At DIA, Jason Kiss leads the Web Standards work as Principal Advisor on Accessibility. He and others provide Web Standards advice through many channels — through in-person presentations and Yammer posts; by email, through Digital.govt.nz; and by offering frequent, free, open Web Standards Clinics.

But this expertise is a limited resource. Demand for support continues to grow from people working in digital service delivery for the public sector. Through DIA’s ongoing engagement with practitioners, it’s clear people want to follow the Web Standards, but they lack the knowledge they need.

New micro-credential course on digital accessibility

In 2019, DIA digital leadership staff met up with Miriam Lips (Chair in Digital Government) and Elizabeth Eppel (Research Fellow) from VUW to discuss designing a short overview course that focuses on building an understanding of digital accessibility.

So a DIA and VUW partnership created a 6-week micro-credential course on digital accessibility that leverages:

  • DIA’s Web Standards expertise
  • VUW’s course development expertise
  • a shared interest in offering this course to design students and others interested in digital accessibility.

The course will be offered 3 times each year, with the first course starting on 17 April 2020. For more details and to register, visit:

Introduction to digital accessibility: Delivering inclusive digital content

DIA and VUW co-designed the course along with disabled peoples’ organisations (DPOs).
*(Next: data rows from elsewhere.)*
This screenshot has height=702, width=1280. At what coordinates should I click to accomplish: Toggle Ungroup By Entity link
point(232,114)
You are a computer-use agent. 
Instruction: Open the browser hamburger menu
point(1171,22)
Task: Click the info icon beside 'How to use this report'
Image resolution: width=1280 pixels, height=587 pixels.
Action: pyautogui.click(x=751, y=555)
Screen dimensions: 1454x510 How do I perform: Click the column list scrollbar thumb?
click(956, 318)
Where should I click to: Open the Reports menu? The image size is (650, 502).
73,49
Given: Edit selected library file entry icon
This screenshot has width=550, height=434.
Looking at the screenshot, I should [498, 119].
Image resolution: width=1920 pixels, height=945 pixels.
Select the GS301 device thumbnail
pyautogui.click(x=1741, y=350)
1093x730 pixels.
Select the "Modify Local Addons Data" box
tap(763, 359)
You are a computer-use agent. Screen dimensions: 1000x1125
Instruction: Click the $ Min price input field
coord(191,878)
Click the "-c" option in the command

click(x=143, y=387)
The design was also informed through regular engagement with practitioners which resulted in:

  • 51 formal expressions of interest to VUW
  • 66 responses to a survey around practitioners’ knowledge of the Web Standards, roles and level of interest
  • 118 views of a Yammer post.

In co-designing the microcredential with VUW and DPOs, engaging with the public sector, and co-creating teaching tools about accessibility, we think we can start to address the knowledge gap in making online information and services accessible to everyone.